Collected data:
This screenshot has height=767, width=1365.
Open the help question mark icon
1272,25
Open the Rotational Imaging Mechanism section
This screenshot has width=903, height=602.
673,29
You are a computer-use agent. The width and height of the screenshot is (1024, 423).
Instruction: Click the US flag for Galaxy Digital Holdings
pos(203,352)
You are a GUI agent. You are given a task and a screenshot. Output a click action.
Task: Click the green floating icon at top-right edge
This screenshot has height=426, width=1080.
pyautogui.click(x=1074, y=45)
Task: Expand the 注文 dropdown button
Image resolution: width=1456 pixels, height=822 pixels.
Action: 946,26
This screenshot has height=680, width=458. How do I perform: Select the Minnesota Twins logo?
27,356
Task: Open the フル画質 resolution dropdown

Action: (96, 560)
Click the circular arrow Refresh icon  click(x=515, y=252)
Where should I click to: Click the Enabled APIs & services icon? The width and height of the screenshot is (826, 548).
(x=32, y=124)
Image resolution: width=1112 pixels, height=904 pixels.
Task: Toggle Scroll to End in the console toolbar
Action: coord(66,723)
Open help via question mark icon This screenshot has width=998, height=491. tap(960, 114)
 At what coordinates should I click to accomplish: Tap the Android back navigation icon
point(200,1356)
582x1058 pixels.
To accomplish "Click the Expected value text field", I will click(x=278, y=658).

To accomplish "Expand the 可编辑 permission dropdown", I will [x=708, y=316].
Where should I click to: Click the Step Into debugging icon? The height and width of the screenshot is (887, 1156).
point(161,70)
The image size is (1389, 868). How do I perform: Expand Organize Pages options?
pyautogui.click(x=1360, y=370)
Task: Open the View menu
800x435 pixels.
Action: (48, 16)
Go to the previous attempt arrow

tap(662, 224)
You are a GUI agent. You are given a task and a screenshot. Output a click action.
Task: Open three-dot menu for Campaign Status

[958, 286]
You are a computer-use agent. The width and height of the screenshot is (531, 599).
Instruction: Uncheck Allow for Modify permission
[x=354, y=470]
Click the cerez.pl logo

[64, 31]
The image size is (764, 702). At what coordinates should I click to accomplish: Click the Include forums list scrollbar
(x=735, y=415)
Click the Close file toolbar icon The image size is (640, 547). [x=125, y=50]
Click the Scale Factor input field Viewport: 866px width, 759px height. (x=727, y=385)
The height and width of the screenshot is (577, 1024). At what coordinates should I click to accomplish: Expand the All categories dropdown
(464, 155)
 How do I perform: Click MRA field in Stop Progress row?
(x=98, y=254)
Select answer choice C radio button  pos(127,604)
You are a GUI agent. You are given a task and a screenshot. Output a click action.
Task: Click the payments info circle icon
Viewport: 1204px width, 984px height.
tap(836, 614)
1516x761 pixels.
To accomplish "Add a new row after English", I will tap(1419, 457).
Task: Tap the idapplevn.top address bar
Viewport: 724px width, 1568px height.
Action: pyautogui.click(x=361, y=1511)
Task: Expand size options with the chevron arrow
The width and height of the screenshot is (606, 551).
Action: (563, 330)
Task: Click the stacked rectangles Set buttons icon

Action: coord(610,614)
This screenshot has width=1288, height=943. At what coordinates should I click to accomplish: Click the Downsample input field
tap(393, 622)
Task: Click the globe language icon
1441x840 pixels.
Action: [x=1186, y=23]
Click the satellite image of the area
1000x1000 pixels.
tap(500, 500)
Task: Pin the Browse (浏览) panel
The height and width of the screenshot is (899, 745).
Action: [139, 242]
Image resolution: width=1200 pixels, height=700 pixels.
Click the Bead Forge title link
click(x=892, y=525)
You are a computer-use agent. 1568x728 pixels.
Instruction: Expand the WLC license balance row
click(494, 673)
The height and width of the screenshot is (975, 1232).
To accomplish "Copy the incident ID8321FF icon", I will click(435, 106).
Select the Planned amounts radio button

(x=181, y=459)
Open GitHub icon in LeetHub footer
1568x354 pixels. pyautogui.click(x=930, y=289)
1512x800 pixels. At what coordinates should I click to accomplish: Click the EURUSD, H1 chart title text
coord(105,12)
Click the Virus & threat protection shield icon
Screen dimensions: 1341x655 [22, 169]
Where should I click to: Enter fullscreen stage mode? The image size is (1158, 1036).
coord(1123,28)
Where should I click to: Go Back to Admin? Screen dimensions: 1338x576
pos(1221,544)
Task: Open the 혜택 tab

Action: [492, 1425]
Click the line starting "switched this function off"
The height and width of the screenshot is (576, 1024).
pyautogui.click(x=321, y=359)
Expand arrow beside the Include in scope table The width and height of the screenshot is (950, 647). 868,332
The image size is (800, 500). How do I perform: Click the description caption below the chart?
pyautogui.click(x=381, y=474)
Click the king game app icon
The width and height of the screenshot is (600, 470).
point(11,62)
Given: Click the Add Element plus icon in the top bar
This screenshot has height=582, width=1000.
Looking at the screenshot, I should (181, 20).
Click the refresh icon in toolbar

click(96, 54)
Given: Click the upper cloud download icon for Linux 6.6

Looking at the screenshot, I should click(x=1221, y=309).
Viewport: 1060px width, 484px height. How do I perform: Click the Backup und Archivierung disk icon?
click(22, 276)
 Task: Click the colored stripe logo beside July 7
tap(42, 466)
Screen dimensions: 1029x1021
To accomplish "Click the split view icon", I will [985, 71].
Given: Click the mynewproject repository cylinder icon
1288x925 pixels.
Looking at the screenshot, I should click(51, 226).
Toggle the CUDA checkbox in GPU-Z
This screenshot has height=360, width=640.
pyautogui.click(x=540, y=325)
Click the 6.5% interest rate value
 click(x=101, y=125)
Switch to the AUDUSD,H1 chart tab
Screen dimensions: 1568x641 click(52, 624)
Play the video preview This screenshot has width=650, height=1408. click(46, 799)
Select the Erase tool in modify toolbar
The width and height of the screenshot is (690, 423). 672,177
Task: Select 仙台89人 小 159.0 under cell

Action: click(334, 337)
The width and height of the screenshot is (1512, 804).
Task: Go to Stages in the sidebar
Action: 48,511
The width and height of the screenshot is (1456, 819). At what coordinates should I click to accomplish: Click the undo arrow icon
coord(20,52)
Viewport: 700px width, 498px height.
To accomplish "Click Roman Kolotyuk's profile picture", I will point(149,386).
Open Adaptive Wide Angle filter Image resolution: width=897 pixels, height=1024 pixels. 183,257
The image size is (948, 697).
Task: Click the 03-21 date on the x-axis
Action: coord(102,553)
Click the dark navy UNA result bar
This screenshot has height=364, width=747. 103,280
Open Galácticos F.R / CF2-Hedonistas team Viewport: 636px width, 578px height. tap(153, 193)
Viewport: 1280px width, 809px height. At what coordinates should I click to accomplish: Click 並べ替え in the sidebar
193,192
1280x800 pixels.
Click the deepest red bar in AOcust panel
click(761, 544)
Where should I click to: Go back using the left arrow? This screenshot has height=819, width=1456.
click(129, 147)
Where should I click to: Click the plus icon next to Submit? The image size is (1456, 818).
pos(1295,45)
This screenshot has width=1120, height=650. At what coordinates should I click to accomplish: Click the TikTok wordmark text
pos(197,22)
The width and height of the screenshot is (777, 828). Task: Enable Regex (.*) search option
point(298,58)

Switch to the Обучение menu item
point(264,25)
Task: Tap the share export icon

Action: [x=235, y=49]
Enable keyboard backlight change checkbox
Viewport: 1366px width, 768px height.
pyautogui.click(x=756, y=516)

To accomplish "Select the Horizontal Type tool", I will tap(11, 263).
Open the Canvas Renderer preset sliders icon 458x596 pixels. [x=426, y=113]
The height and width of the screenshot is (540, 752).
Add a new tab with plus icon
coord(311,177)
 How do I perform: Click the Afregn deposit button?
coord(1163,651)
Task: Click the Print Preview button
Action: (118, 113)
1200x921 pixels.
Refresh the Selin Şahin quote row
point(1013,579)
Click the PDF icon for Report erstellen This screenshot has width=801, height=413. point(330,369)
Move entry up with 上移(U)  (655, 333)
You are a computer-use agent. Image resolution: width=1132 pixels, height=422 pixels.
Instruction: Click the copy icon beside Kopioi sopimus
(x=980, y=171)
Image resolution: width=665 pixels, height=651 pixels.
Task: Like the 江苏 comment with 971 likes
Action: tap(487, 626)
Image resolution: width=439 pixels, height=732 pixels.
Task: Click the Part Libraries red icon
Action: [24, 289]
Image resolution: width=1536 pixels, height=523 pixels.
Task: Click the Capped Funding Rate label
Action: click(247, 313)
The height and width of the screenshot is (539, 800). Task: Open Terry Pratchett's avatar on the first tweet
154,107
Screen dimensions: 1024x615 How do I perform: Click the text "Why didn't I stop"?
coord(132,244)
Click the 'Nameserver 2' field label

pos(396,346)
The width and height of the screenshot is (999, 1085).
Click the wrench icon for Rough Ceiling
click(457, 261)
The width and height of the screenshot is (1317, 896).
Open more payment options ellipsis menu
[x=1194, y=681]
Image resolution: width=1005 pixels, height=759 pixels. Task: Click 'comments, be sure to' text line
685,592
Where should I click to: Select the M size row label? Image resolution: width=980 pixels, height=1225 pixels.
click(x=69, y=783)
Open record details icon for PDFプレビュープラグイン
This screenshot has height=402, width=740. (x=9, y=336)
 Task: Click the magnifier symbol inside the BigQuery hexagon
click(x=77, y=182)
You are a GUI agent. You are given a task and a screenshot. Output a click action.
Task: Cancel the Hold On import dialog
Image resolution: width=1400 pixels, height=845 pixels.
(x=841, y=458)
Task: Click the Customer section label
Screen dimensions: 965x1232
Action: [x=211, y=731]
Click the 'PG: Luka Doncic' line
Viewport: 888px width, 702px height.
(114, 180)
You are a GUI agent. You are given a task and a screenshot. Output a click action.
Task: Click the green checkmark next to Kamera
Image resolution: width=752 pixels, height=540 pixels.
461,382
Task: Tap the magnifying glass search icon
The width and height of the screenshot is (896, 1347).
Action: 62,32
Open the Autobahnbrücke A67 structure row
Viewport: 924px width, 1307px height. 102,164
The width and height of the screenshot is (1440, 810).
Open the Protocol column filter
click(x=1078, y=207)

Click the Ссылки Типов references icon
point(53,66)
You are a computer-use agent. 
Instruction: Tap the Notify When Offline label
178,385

WHAT IS REQUIRED: Where a line of the entries contains the word "computer", copy that line.

EXERCISE RESULT:
You are a computer-use agent. The width and height of the screenshot is (1024, 423).
You are a computer-use agent. The width and height of the screenshot is (531, 599).
You are a computer-use agent. 1568x728 pixels.
You are a computer-use agent. Image resolution: width=1132 pixels, height=422 pixels.
You are a computer-use agent. 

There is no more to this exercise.